I’m just kind of…freaking out.

You know what else is freaking me out?  Christmas is less than a week away now, and Jim and I just started Christmas shopping.  I feel bad because I missed an old friend’s Yule party (she’s some kind of Wiccan blend, not Christian) and even though I hate social gatherings, I would have totally loved to have gone to her Yule party.  It sounded like fun.  Way more fun than how I actually spent the evening because, alas, do you know what I was doing at that time last night?  I was stuck in some OBSCENE traffic outside of St.

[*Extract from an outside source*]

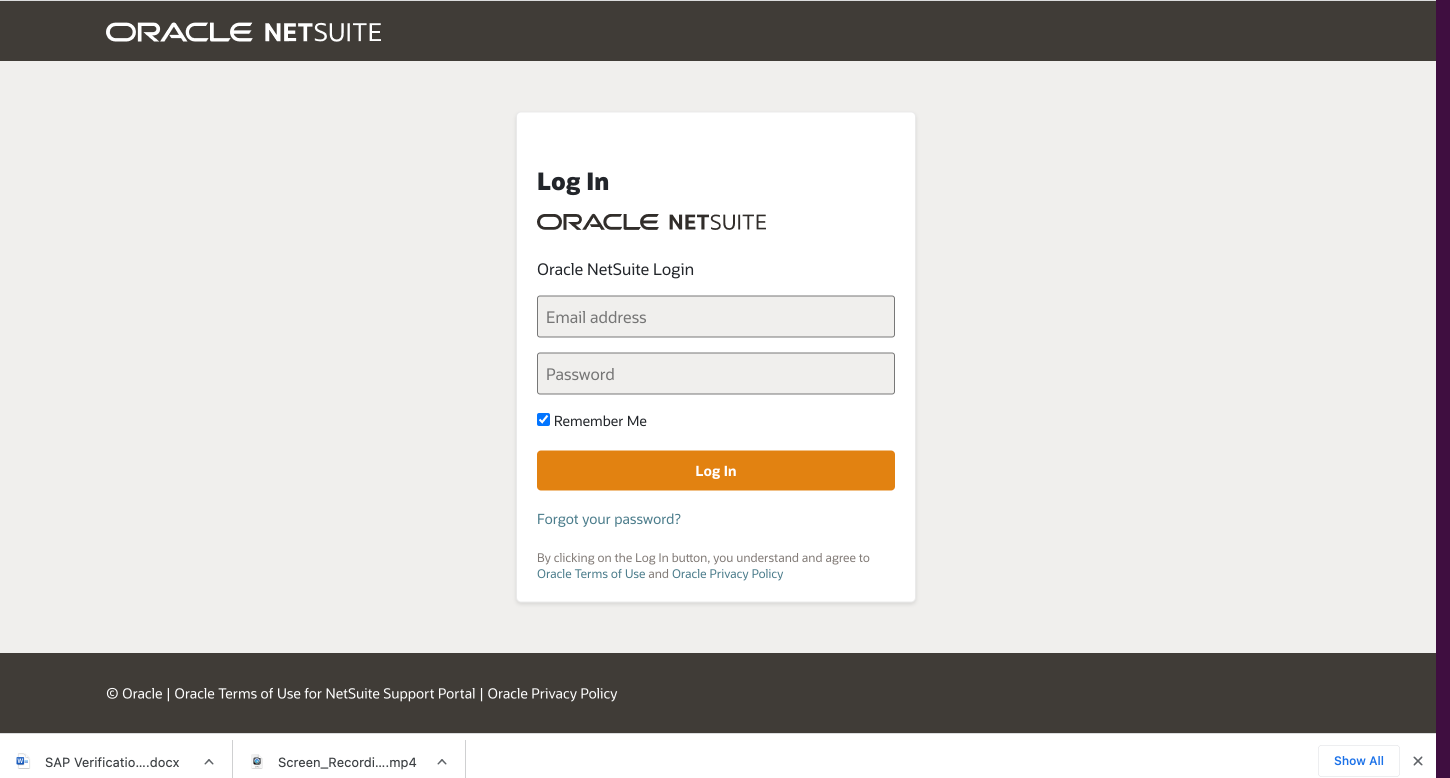Click the Oracle NetSuite logo in header
1450x778 pixels.
coord(243,32)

Clair mall.  They seriously had only two exits in the entire mall, so cars were wrapped around the whole place.  We were in line for an hour to get out of the freakin’ mall.  I kid you not.  We were probably in line to get out of the mall longer than we were actually IN the mall.

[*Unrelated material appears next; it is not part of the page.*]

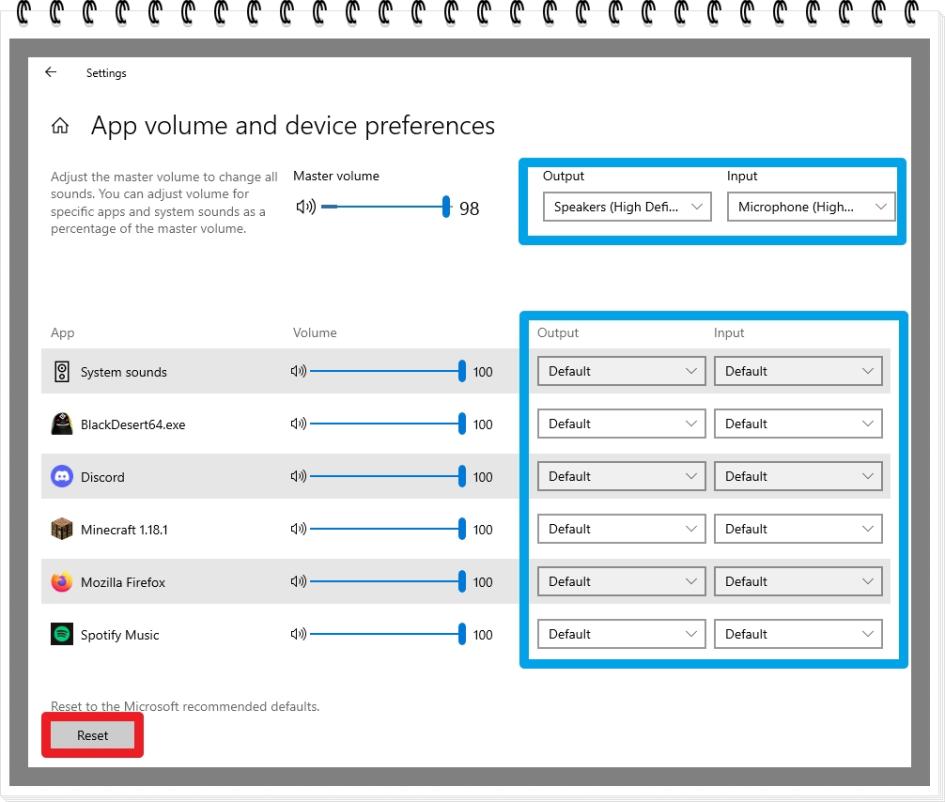Viewport: 945px width, 802px height.
Task: Click the master volume slider handle
Action: 447,207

Today?  We’re sticking with good, old Carbondale.  Although, admittedly, from what we saw yesterday, lines were also an issue, but not a freakin’ HOUR LONG type an issue.  Know what I’m saying?

Changing gears:  I was just reading Becca’s post about her husband and his guy friends.  You know, how there are times when he’s playing on his XBox with his friends and she’s like, C’mon, get off that thing already, I need my husband.  Now, admittedly, Jim doesn’t play XBox with anyone else.  He actually would prefer not to play with other people, at least not at this point.  (I think that’s why Warcraft pisses him off so much–having to deal with other people.)  But Jim does have a game he goes to every Friday night.  And usually, before he goes to game, he always offers to just stay home.  (Bet this would surprise his friends, but it’s true.)  I always say no.  Have fun.  And then our running joke:  “Try not to cheat on me while you’re out.  Don’t slip and fall into a vagina somewhere.  I hear that’s a problem in this town.”

Then it’s him saying goodbye, and me saying, go away already, heh.

After that, it’s me and Warcraft, although Jim recently admitted to me that he would actually like for me to text him sometimes while he’s in game, so now I try to text him at least once, so he knows I’m not having too much fun without him, and then I go to bed.  He comes home around 1 or 1:30, I give him grief about how late it is, that I “know” he’s really cheating on me, and then we snuggle and go to sleep because it’s all in good fun.  I know I’ve got a good man; he’s not doing anything that would upset me.  I just LOVE giving him grief.

But this Friday?  He was out until 3:30 in the morning.  I’m okay with 1 AM, because it means he’s been gone around 6ish hours, which I know is about how long a game can run.  But 3:30 is pushing it, even in my lax rulebook.  At least, it is without a phone call, which he did NOT do.  I totally would have given him hell…if I hadn’t been sleeping, anyway…and too tired when he came in…and pretty much forgotten about it by the next morning.

Someone remind me to be a bigger bitch sometime.

Anyway, I’m gonna wake Jim up.  We need to do more shopping today.  I’ll probably wake him up with scrambled eggs and French toast.  OH.  Breakfast in bed.  I’ll start on being a bigger bitch tomorrow, I swear.